New Departmental Structure at the University of California Davis, July 2011

 Under pressure of initiatives by the College of Agriculture and Environmental Sciences to eliminate small departments, faculty of the Department of Nematology voted to amalgamate with the Department of Entomology.  Also by vote of the faculty, the Department of Entomology accepted the amalgamation.  Faculty of the new department structure voted to use the name Department of Entomology and Nematology.

In fact, some ten years earlier, the former Department of Nematology had reduced costs by combining its administrative services with those of the co-located Department of Plant Pathology.  However, it remained a small academic department which was not considered compatible with reorganization activities within the college.  The Department of Entomology and Nematology, and the Department of Plant Pathology will share combined administrative services.

Historical Perspective

The nematology program at UC Davis was initiated in 1954 with the transfer of Dr. Dewey Raski from U.C. Berkeley to U.C. Davis to head the newly-formed Department of Plant Nematology.  Formation of the department resulted from a recognition of the need to increase research, teaching and outreach in the state, as documented in 1952 in a report to the Statewide Agriculture Committee of the California State Chamber of Commerce by a Nematode Study Committee consisting of James E. Armstrong (Chair, and a cotton grower from Tulare County), Prof. Harry S. Smith, an Entomologist at U.C. Riverside, D.G. Milbrath, California Department of Agriculture, and Ralph H. Taylor, (affiliation unknown). The committee urged recognition of Nematology as a separate and distinct science with major additions to funding, faculty positions, staff support personnel, equipment and facilities.  The requested funding was  provided by the state legislature in campus budgets for 1954-55.

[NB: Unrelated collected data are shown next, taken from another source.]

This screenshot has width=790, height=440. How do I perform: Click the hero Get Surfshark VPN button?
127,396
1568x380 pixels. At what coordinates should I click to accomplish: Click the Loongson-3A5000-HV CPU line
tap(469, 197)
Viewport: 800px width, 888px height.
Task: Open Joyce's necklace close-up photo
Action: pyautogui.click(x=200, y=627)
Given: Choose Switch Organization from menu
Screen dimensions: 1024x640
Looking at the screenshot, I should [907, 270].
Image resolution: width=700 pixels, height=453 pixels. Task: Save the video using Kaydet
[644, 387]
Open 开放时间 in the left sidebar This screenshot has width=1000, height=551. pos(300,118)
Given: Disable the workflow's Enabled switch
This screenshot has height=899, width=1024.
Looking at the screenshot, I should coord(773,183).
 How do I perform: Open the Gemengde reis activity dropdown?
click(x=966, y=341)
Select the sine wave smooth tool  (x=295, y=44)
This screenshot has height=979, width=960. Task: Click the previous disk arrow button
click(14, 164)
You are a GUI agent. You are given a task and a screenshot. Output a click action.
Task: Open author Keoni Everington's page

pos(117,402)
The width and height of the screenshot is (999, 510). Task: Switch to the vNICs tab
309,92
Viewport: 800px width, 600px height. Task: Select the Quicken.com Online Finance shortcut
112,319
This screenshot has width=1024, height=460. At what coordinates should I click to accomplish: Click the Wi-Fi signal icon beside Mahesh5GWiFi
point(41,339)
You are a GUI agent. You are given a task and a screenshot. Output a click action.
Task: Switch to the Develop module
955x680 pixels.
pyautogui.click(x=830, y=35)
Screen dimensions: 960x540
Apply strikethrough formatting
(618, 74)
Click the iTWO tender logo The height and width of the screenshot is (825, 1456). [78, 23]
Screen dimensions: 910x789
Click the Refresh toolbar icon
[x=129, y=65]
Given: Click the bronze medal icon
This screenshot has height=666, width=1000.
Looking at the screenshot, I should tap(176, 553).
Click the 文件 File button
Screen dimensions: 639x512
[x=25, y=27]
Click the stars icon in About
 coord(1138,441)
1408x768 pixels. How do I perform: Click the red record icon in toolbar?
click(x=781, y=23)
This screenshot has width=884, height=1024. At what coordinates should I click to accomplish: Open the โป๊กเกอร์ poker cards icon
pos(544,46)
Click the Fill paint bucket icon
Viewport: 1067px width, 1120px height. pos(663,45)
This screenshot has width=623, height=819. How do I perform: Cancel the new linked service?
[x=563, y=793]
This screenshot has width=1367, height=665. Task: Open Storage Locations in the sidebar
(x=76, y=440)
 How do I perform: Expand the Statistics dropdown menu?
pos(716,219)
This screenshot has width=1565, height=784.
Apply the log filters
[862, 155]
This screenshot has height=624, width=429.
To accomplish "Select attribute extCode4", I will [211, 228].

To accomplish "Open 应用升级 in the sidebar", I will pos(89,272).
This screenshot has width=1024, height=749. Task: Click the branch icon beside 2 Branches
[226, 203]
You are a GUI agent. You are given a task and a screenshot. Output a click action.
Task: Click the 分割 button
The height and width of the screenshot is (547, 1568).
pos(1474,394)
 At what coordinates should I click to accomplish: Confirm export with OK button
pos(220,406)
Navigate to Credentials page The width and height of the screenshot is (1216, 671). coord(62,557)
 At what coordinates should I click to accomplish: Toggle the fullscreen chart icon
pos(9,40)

 In 1962, the department name was changed from Plant Nematology to Nematology to better reflect the breadth and nature of the discipline.

In a "history precedes itself" scenario, a 1975 elimination-of-small-departments initiative merged the Department of Nematology with the Department of Entomology, retaining its disciplinary identity as the Division of Nematology within Entomology.  That arrangement existed until 1987 when the U.C. Regents approved the proposal that the Division of Nematology be granted departmental status and it was reinstituted as the Department of Nematology.